■ **PROMPT**
If a line in the entries below includes the string "computer", copy it out.

■ **EXCERPTED RECORDS**
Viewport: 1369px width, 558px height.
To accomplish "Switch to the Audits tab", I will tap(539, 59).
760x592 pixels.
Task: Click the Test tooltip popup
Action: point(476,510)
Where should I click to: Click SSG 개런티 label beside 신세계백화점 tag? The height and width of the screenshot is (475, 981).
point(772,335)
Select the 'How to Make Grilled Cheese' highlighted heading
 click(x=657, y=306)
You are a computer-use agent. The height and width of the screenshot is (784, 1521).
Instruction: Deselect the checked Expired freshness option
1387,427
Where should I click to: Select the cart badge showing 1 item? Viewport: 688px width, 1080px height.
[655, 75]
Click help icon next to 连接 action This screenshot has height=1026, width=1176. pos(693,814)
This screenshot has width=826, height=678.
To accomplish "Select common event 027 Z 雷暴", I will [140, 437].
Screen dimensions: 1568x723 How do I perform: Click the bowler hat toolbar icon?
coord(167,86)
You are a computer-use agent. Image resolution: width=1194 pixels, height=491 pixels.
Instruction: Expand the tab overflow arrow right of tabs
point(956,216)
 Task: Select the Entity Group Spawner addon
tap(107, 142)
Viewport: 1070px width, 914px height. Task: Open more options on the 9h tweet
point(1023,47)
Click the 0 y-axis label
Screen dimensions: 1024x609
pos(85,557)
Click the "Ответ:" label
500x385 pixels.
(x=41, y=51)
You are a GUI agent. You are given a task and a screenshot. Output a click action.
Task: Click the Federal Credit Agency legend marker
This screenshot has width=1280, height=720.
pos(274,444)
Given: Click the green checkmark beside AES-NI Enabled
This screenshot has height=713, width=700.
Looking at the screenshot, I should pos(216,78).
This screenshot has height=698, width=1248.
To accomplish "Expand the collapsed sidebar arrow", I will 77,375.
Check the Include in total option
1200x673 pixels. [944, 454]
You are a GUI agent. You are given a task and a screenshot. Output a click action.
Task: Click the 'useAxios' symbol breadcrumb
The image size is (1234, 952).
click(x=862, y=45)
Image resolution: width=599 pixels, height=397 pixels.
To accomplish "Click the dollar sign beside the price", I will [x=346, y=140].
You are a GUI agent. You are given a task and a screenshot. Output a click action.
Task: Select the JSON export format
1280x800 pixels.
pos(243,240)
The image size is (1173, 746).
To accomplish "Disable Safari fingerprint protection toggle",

■ **EXERCISE SOLUTION**
You are a computer-use agent. The height and width of the screenshot is (784, 1521).
You are a computer-use agent. Image resolution: width=1194 pixels, height=491 pixels.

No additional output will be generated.